If you are going to just shoot auto why bother with a DSLR in the first pace. A decent point and shoot can give you the same results at half the price. The idea of a better camera is to get more creative with your shots. Sure start off in auto but don't stay there. The only way to get great shots is to experiment. I quite enjoy the post processing to touch up something. Just snapping and posting seems to take the joy out of it.
You likely use the auto for 80% and would disagree with its setting about 20% of the time.
My suggestion to use auto was for teaching photography to beginners. The idea was to introduce the most important concepts first. Those have to do with the subject and are not technical.
The SLR does offer things you can't get with a point and shoot even if both cameras are left on full auto
1) The larger sensor is more sensitive to light, you get better color and less noise
2) the SLR handles fast with almost zero shutter lag. This is I think the #1 advantage.
3) Every point and shoot camera I've owned does in fact allow you to control shutter speed, f-stop and ISO. It's just not convenient as these are buried in a menu. The SLR is faster
The automatic system on a modern SLR is very good especially if you use the scene modes for close-up portrait and landscape, macro or whatever.
Of course later you might have an image in your head and you KNOW the automatic system would not create that image so you decide to (maybe) add a stop and a half more exposure or some fill-in flash. But first you need to know what the automatic meter would do.
I've spent a few years studying how people learn new skills, the bottom line is "don't hit then with a fire hose blast of new information. Only after they can compose and pre-visulize images then give then a problem and a solution and then practice, then another problem and so on. If teaching yourself this goes double.

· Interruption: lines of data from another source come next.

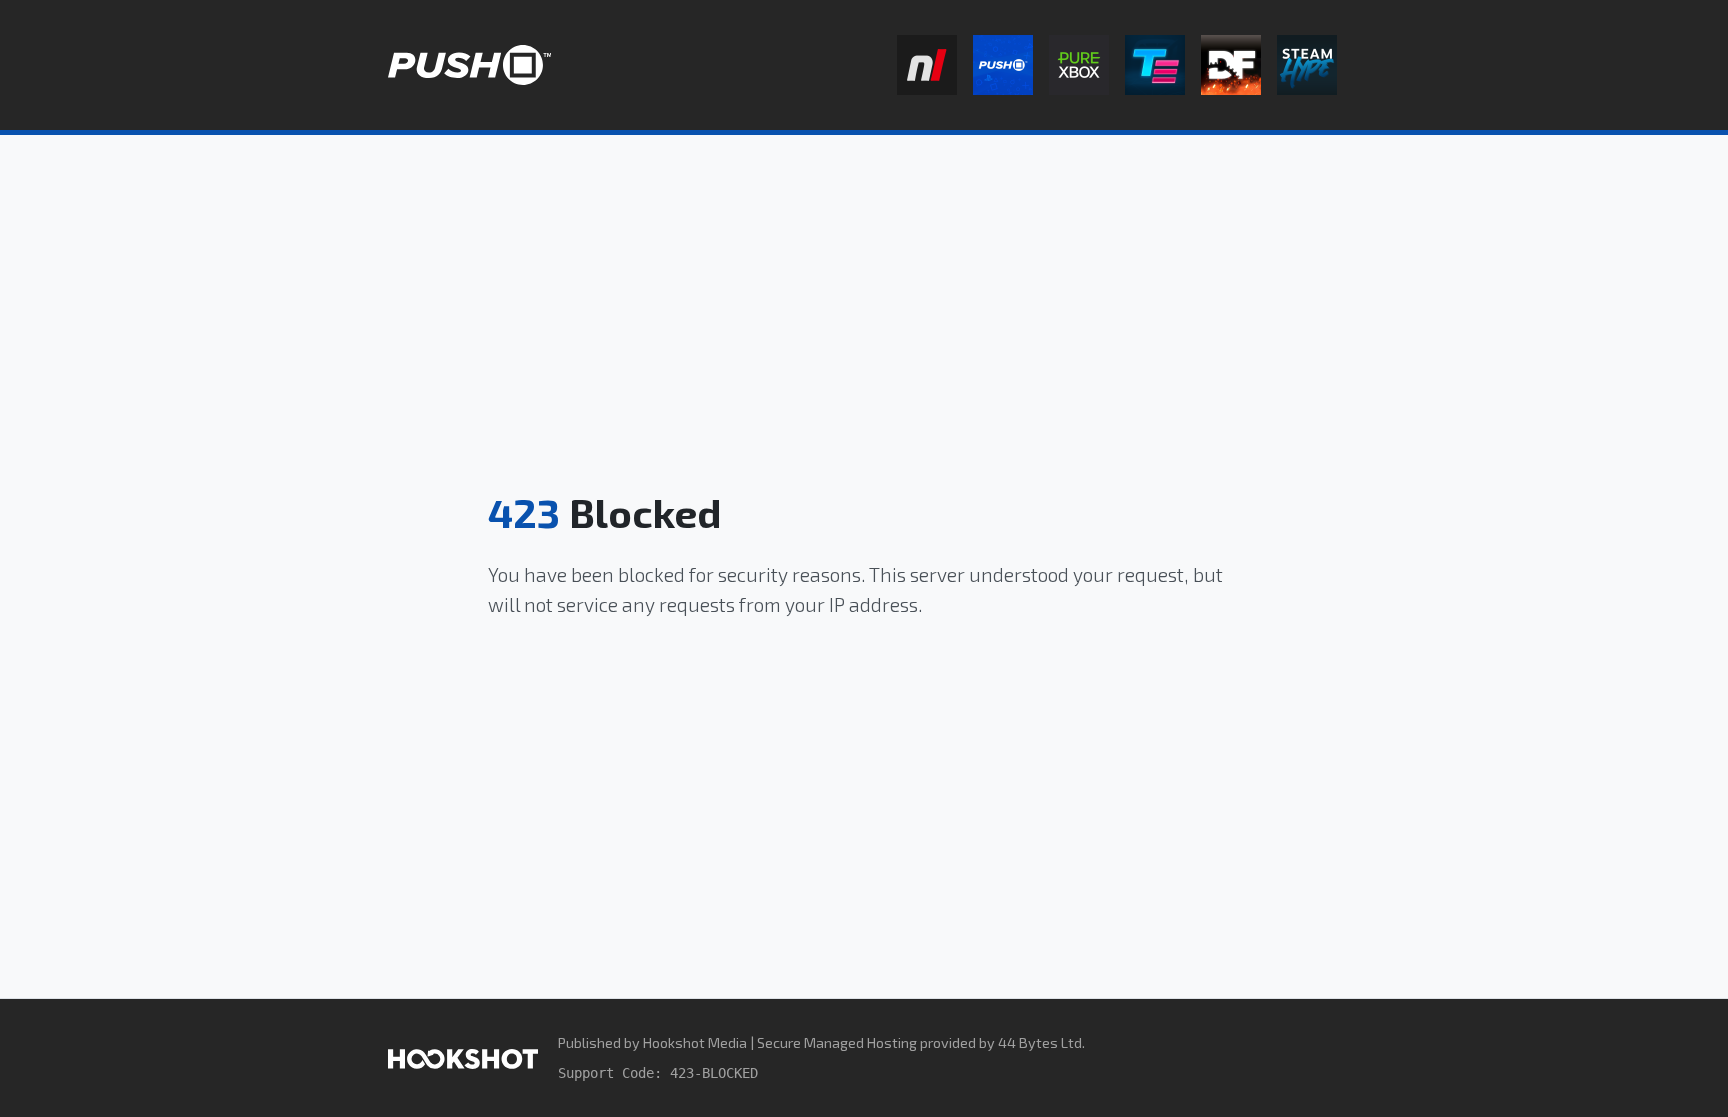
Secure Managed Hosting (837, 1042)
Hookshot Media (695, 1042)
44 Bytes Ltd (1040, 1042)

The most important thing to learn is how to place the subject and background in the frame. For that you need to decide the "proper" subject to camera distance and subject to background distance and you will have to move both camera and subject to get this. But you give a beginner a zoom lens and he never even thinks about this. Just watch what they all do and you will see.
When yu think about it, an SLR with a prime lens set to full-auto is VERY limiting in the photos it can take. It FORCES the user to think really hard but at the same time does not require they know any "technical stuff".